*** Opening of Source text ***
Am Timan (Arabic: أم تيمان, ʾUmm Tīmān) is a city in Chad and is the capital of the region of Salamat. Most of economy comes from Salamat region such as fish, vegetables and anomalies meat, etc. In Arabic, Am Timan means "mother of twins". As the capital of the prefecture, it has the area of many towns and villages around it, including the Zakouma National Park. The city has no university but there are schools and colleges, and a clinic, and hosts a large market day and holiday celebrations.

During the conflict period, a cotton plantation and processing plant just outside the city were destroyed. The city's sand airport was upgraded by the French Foreign Legion in 1971 to allow military air transports to supply the anti-rebel effort. At the time, the only practical way in or out of the city was by air.
*** Close of Source text ***
== Assigned task ==
According to the passage on Am Timan, who upgraded the city's sand airport in 1971?
*** Opening of Material shown ***
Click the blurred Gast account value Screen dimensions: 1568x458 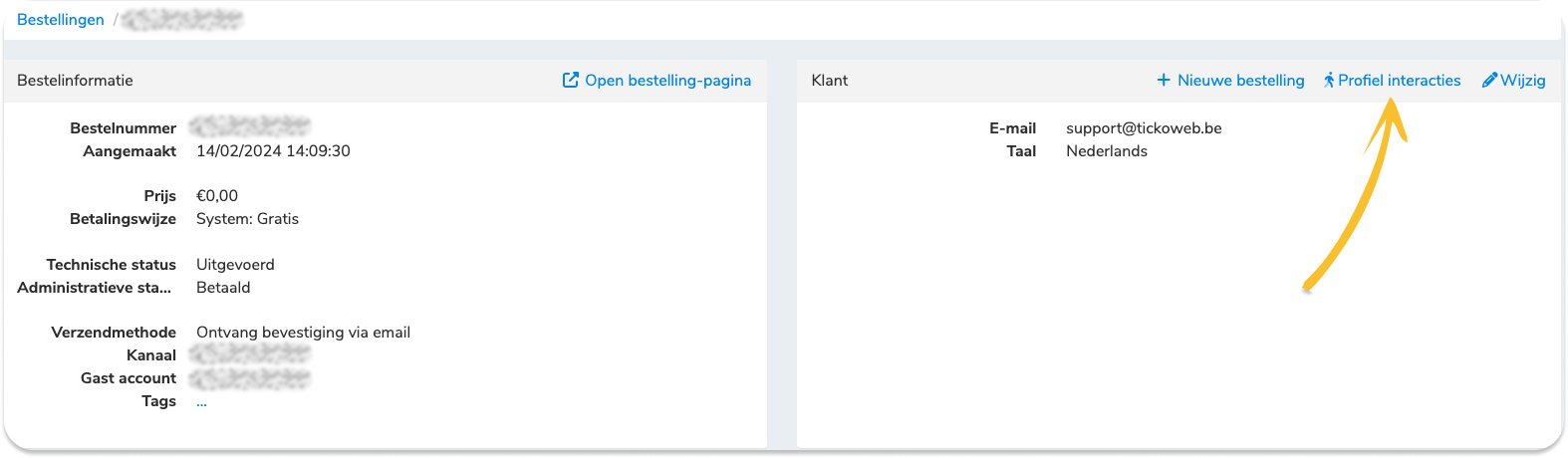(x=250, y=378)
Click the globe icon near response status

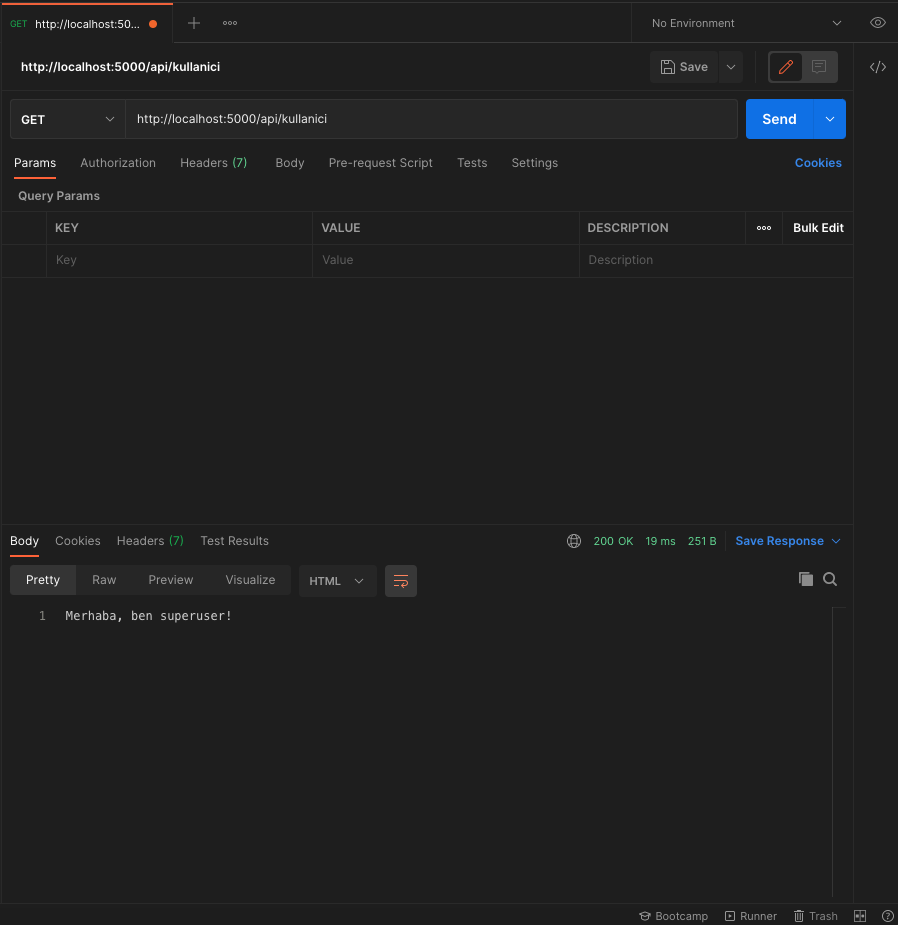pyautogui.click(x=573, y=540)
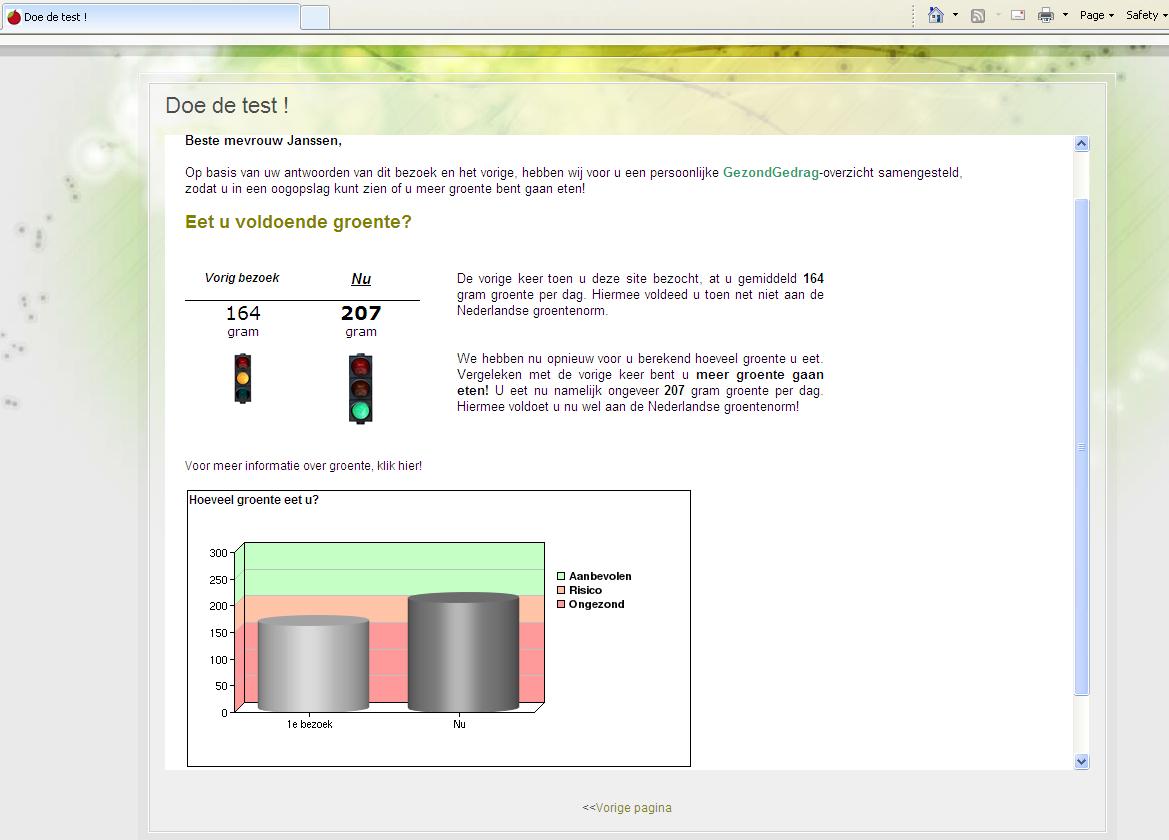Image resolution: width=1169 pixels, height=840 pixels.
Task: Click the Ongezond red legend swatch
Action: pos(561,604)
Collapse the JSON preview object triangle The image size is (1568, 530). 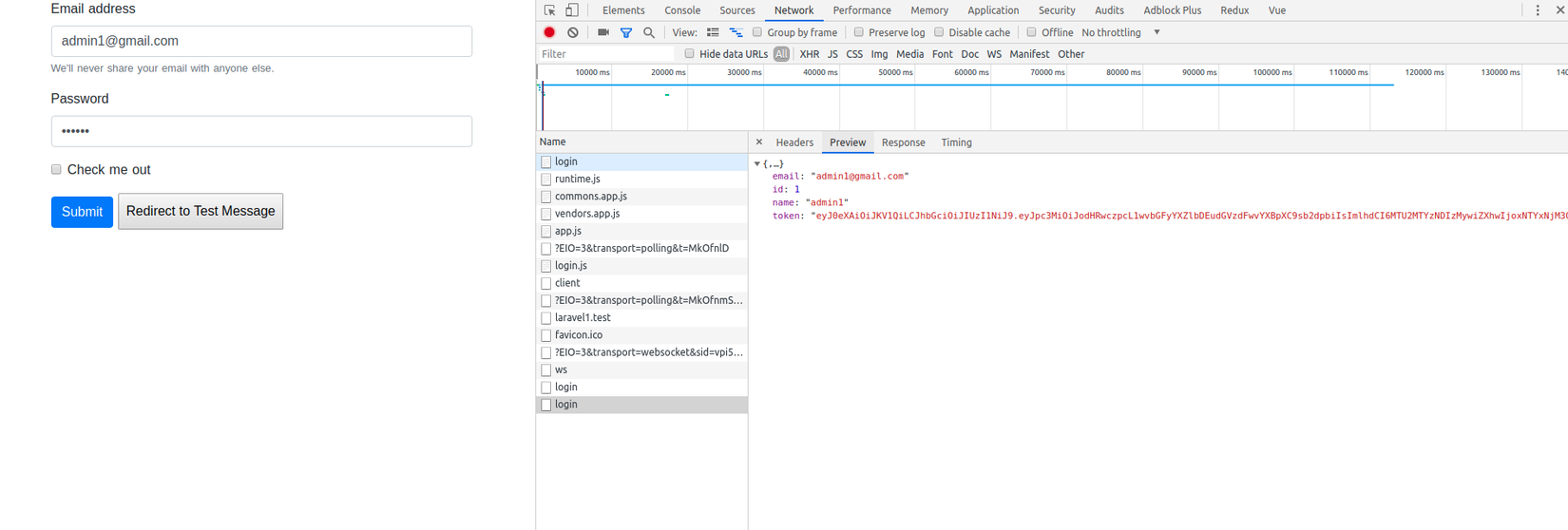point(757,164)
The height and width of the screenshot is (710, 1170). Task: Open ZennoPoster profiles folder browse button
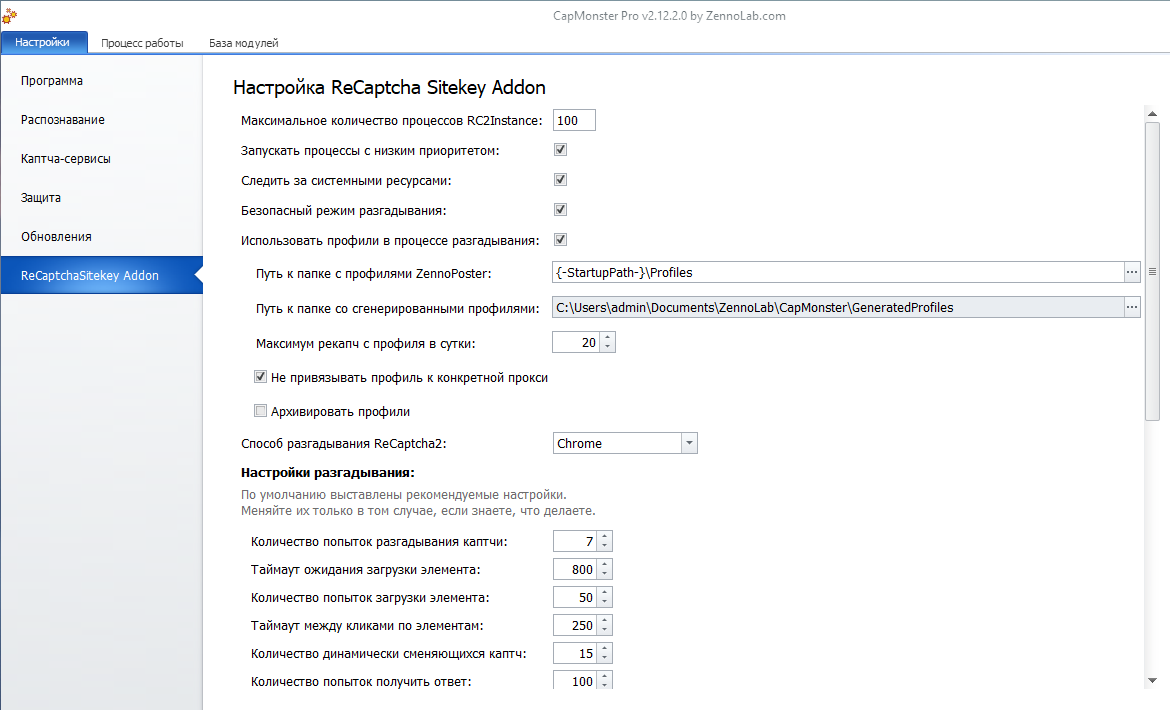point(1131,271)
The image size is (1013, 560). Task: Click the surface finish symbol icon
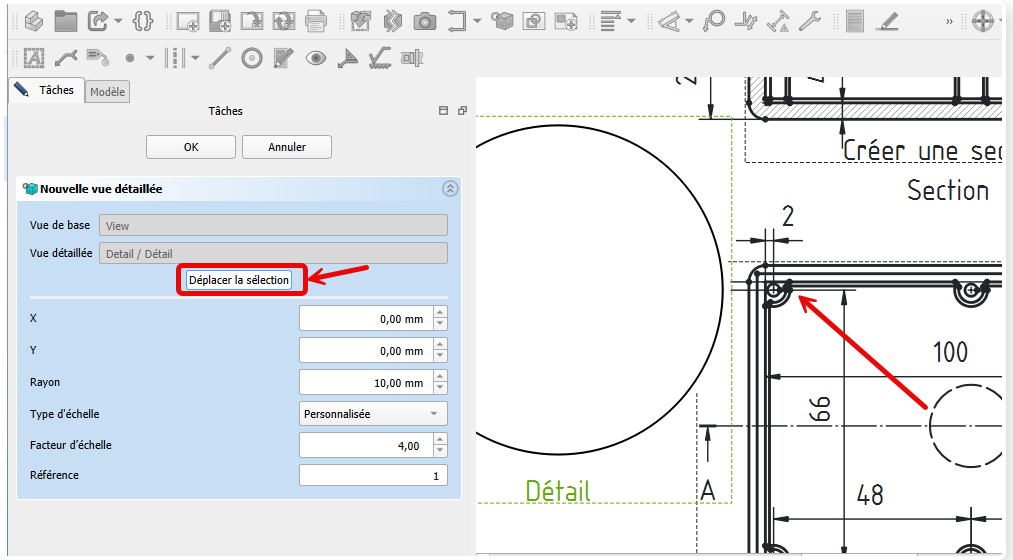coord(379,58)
*** Close of Material shown ***
== Expected answer ==
The French Foreign Legion